Starting at the line that contains "Click 2024 One Piece Wings of the Captain set", write out every line to the end of the records below exactly, and leave out the pictures.

The input ::
####
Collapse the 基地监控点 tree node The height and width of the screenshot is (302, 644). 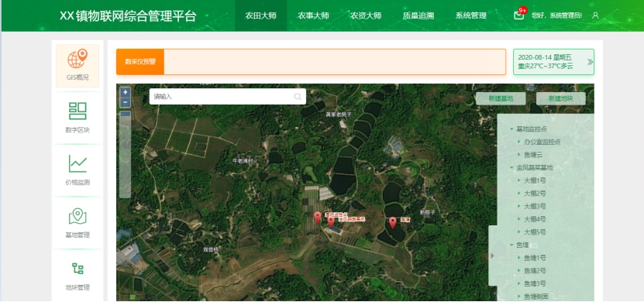pyautogui.click(x=511, y=129)
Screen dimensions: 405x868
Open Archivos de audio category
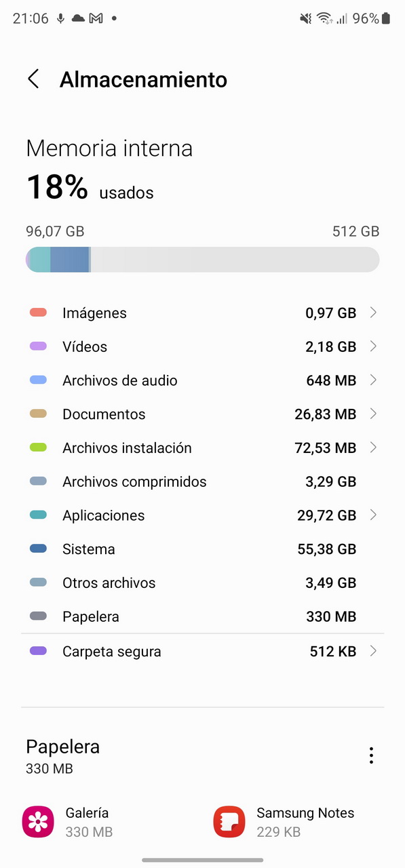202,380

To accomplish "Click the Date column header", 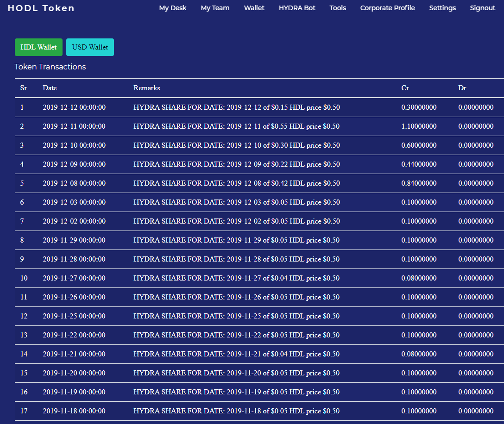I will coord(50,88).
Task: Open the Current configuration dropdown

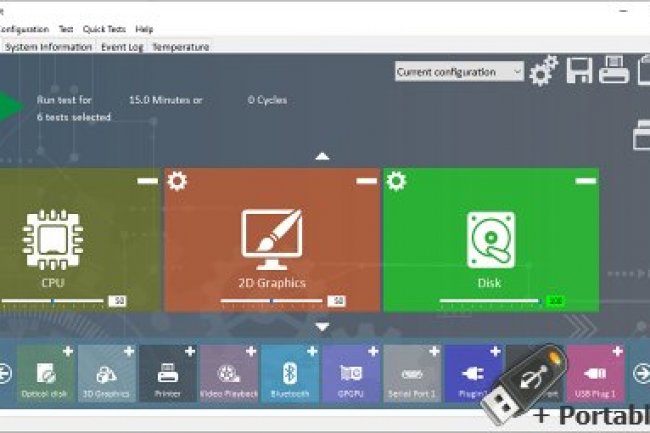Action: (x=459, y=72)
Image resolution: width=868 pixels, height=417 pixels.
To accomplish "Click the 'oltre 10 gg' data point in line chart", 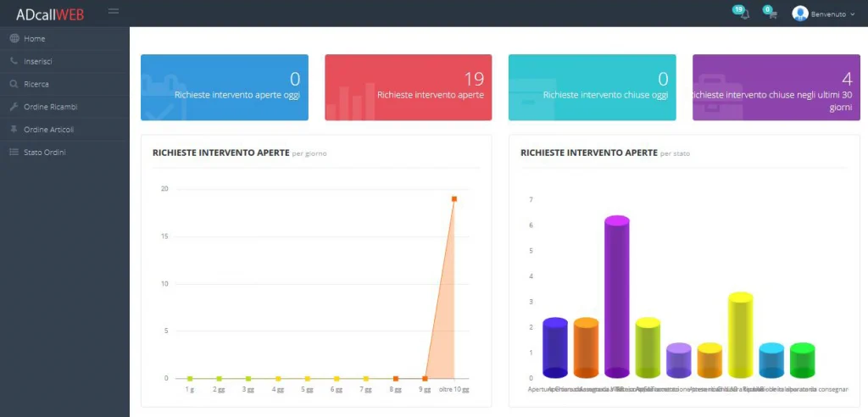I will [x=454, y=199].
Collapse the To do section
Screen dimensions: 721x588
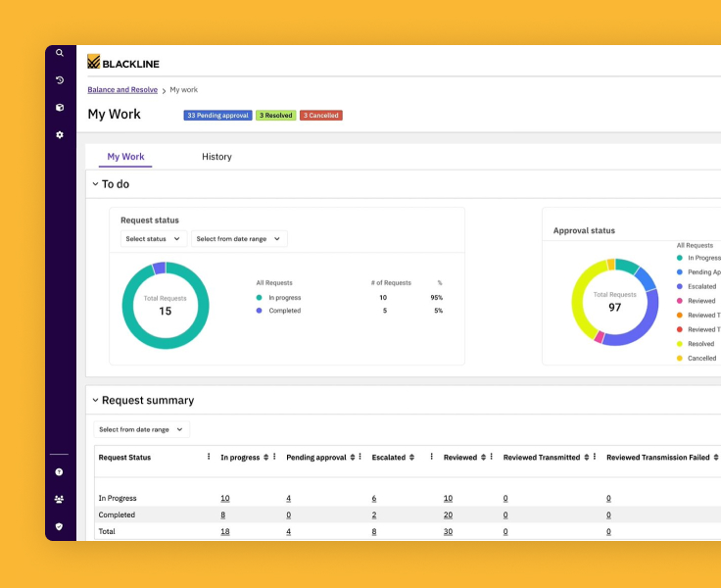[x=95, y=184]
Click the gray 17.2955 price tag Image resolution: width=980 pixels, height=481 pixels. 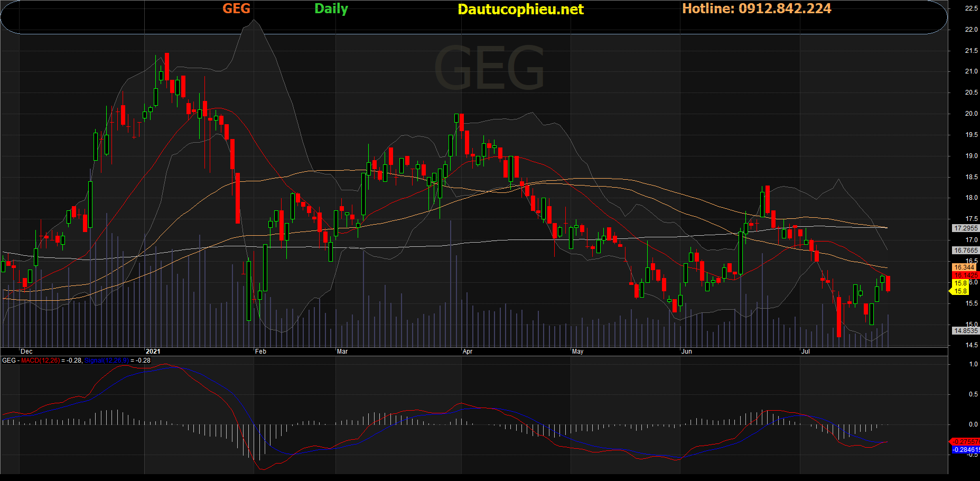(x=965, y=228)
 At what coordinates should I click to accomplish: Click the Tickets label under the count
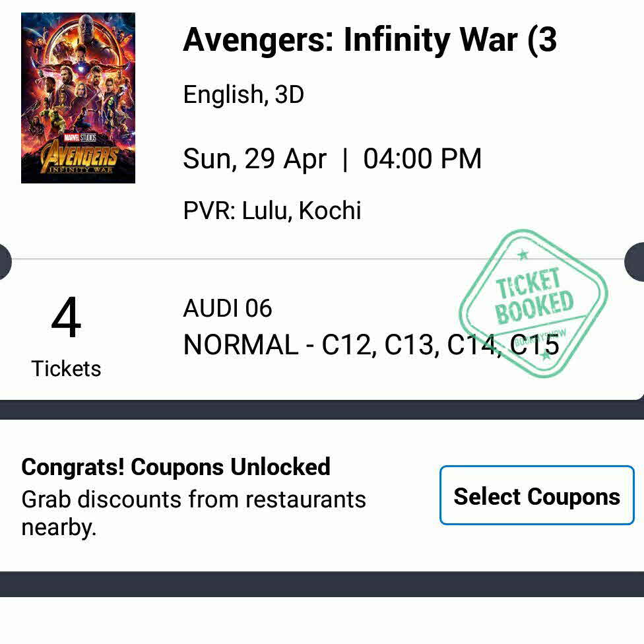(66, 368)
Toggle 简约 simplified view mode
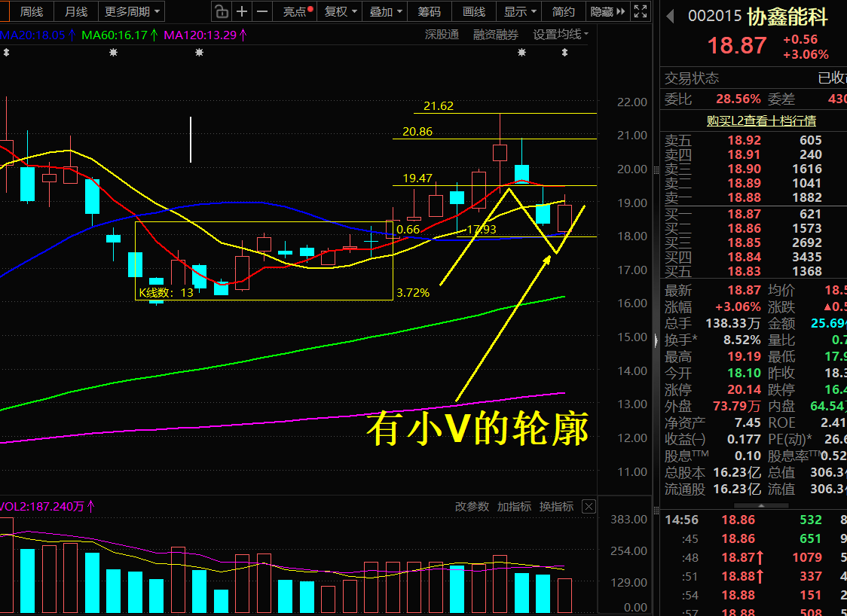Viewport: 847px width, 616px height. [x=564, y=11]
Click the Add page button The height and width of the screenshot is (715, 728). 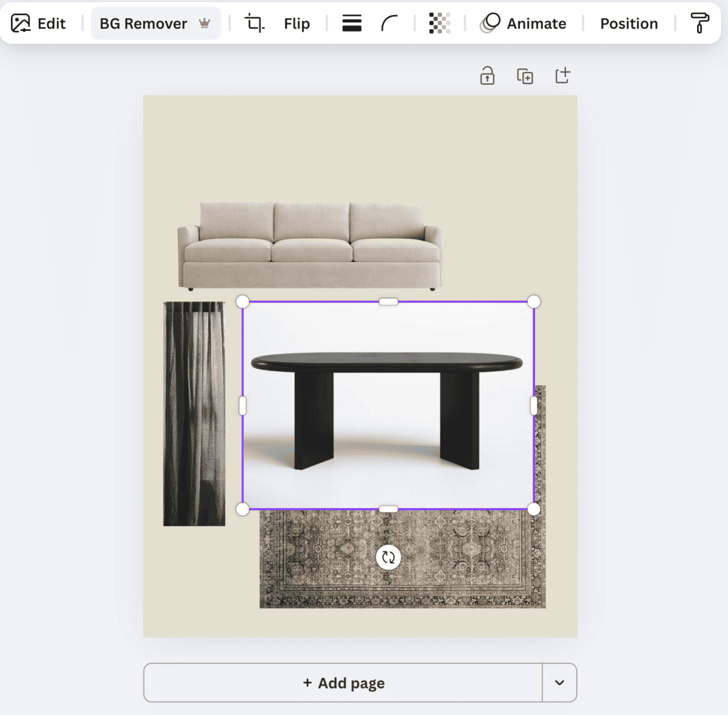tap(343, 683)
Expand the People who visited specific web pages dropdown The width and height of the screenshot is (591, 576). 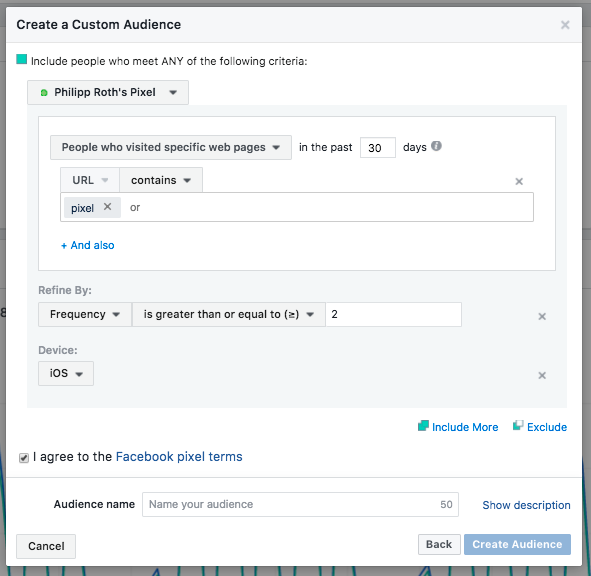(x=171, y=147)
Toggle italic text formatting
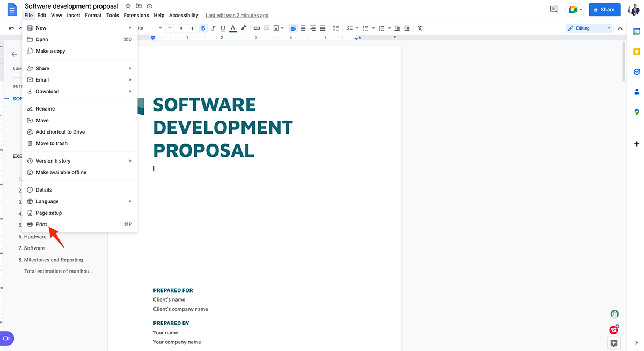The image size is (644, 351). point(213,28)
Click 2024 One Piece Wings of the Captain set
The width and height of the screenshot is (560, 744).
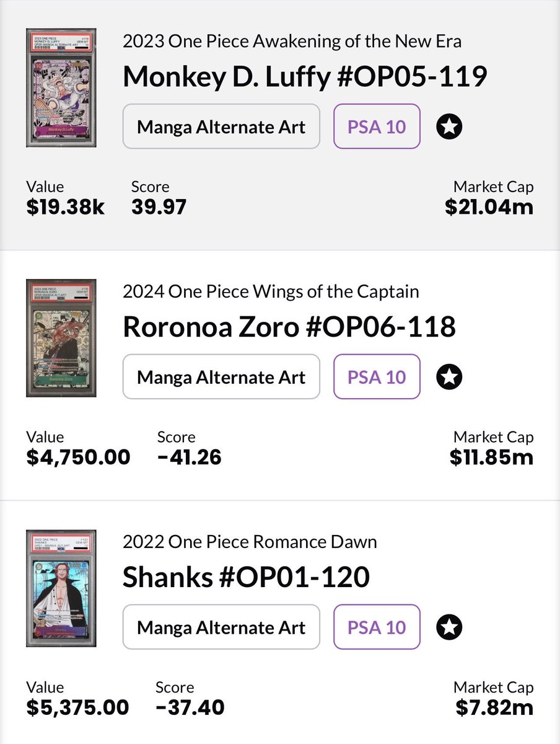click(271, 291)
####
Task solution ::
Click 2024 One Piece Wings of the Captain set
The width and height of the screenshot is (560, 744).
click(271, 291)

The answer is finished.